Who paid anything for the spyware that windows 10 is? They gave it away for free for years, pretty sure it still is free somewhow. You could even just install a cracked license on 7 and update to 10..


----------



## Tom Bombadildo (Sep 26, 2020)

I think people are sort of jumping the gun here on blaming purely the capacitors, as it's not just third party cards that have issues crashing, Nvidia's FE and EVGA's FTW card that have the "proper" caps also have been reported to have the same issue by users despite EVGA's claim of FTW3's working fine. I'd reckon it's more down to a VBIOS/driver issue somewhere along the line as opposed to purely caps being the issue (though I'm sure, at the least, it's related). The fact that it seems to only be crashing hitting a certain frequency as opposed to something like hitting a specific power limit makes me think the issue is a lot more complicated than just cheap components. 

I've got a Zotac Trinity 3080 myself, which used all 6 POSCAPs (AKA the "bad" ones), but it only boosts to 1950mhz so I haven't had any crashes yet in the couple days I've had the card now (and I've been pushing this thing real hard, doing lots of benchmarking and game testing at 4k ), so I'm not too bothered by the problem myself. Though if the issue is actually cap related and Zotac allows RMA replacements for one, I'll most likely do that. 

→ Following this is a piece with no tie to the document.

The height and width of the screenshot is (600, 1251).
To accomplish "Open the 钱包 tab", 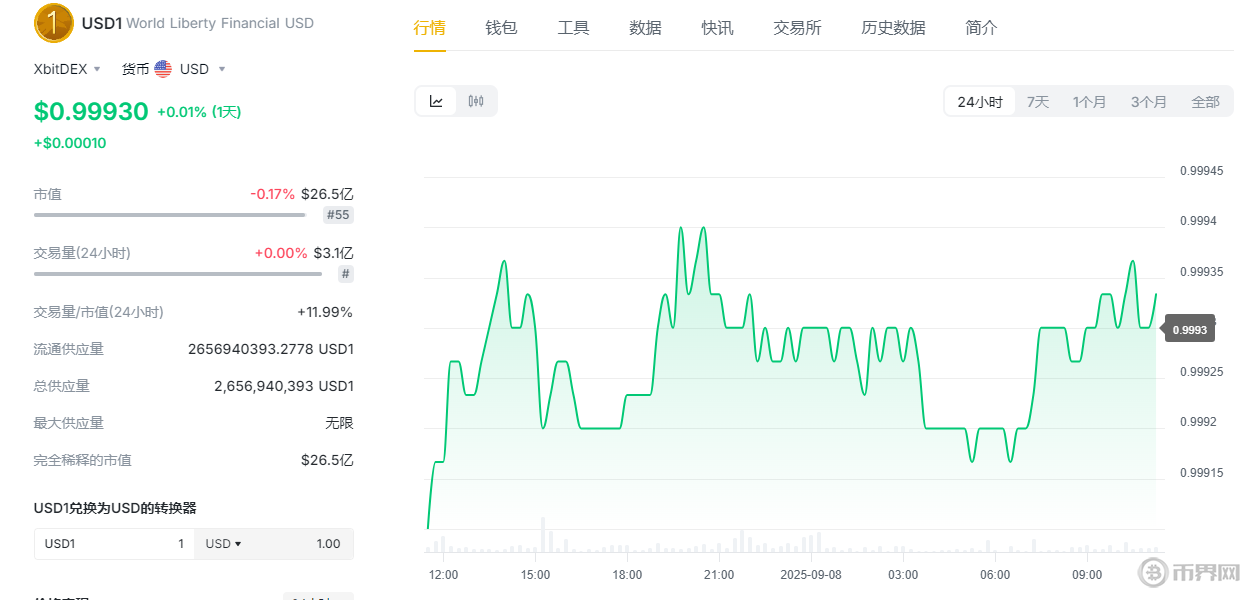I will click(x=501, y=28).
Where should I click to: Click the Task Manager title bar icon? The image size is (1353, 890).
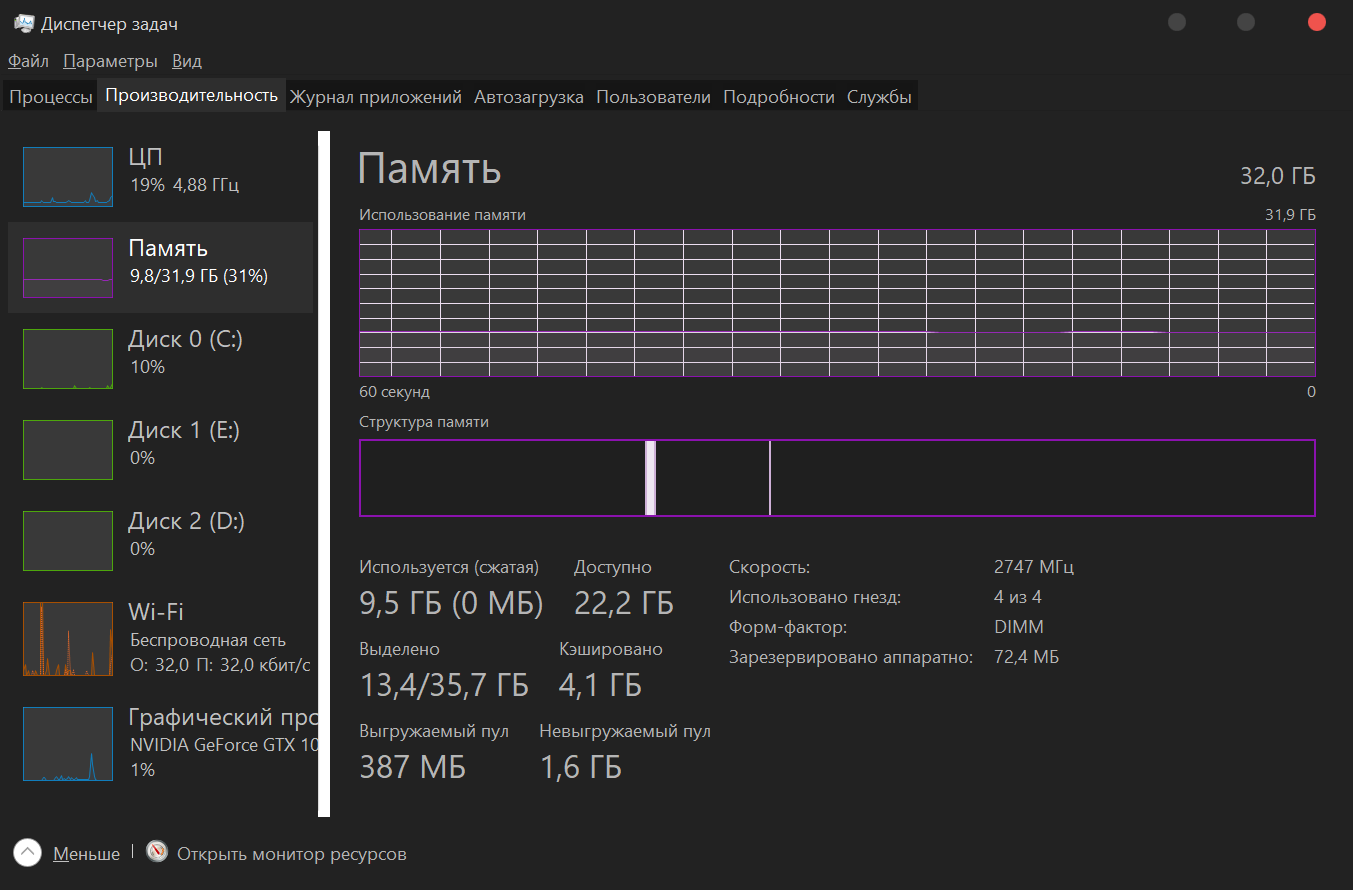click(x=24, y=23)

That said, I'd still wait to grab a new GPU anyways so they can work out the kinks, as always you shouldn't buy a launch GPU in case it has issues like this. I only did so because I have the cash to burn now and likely wouldn't later and I don't mind being an early tester for things like this


----------



## Armadillo (Sep 26, 2020)

Tom Bombadildo said:


> I think people are sort of jumping the gun here on blaming purely the capacitors, as it's not just third party cards that have issues crashing,



Because it's Nvidia, got to set the narative early that's it's someone elses fault (in this case trying to blame the aib partners). Nothing is ever Nvidia's fault. Any issues Nvidia have are always downplayed or blame shifted to someone else by a large portion of people online.


----------



## p1ngpong (Sep 26, 2020)

Tom Bombadildo said:


> I think people are sort of jumping the gun here on blaming purely the capacitors, as it's not just third party cards that have issues crashing, Nvidia's FE and EVGA's FTW card that have the "proper" caps also have been reported to have the same issue by users despite EVGA's claim of FTW3's working fine. I'd reckon it's more down to a VBIOS/driver issue somewhere along the line as opposed to purely caps being the issue (though I'm sure, at the least, it's related). The fact that it seems to only be crashing hitting a certain frequency as opposed to something like hitting a specific power limit makes me think the issue is a lot more complicated than just cheap components.
> 
> I've got a Zotac Trinity 3080 myself, which used all 6 POSCAPs (AKA the "bad" ones), but it only boosts to 1950mhz so I haven't had any crashes yet in the couple days I've had the card now (and I've been pushing this thing real hard, doing lots of benchmarking and game testing at 4k ), so I'm not too bothered by the problem myself. Though if the issue is actually cap related and Zotac allows RMA replacements for one, I'll most likely do that.
> 
> That said, I'd still wait to grab a new GPU anyways so they can work out the kinks, as always you shouldn't buy a launch GPU in case it has issues like this. I only did so because I have the cash to burn now and likely wouldn't later and I don't mind being an early tester for things like this


It is still unknown what exactly causes the crashes. But going by what EVGA said and what other people have discovered the capacitor issue is definitely a big part of it. EVGA would not have changed their production and delayed their card roll out if this was not a serious issue. People who have slightly lowered the voltage and clock have also fixed the issue that way, hopefully this is not a fundemental flaw in the architecture that just gets aggravated by bad caps. Nvidias reference was always to have at least one or two banks of the better caps on the GPU, it is actually really shitty that a lot of third party producers ignored this.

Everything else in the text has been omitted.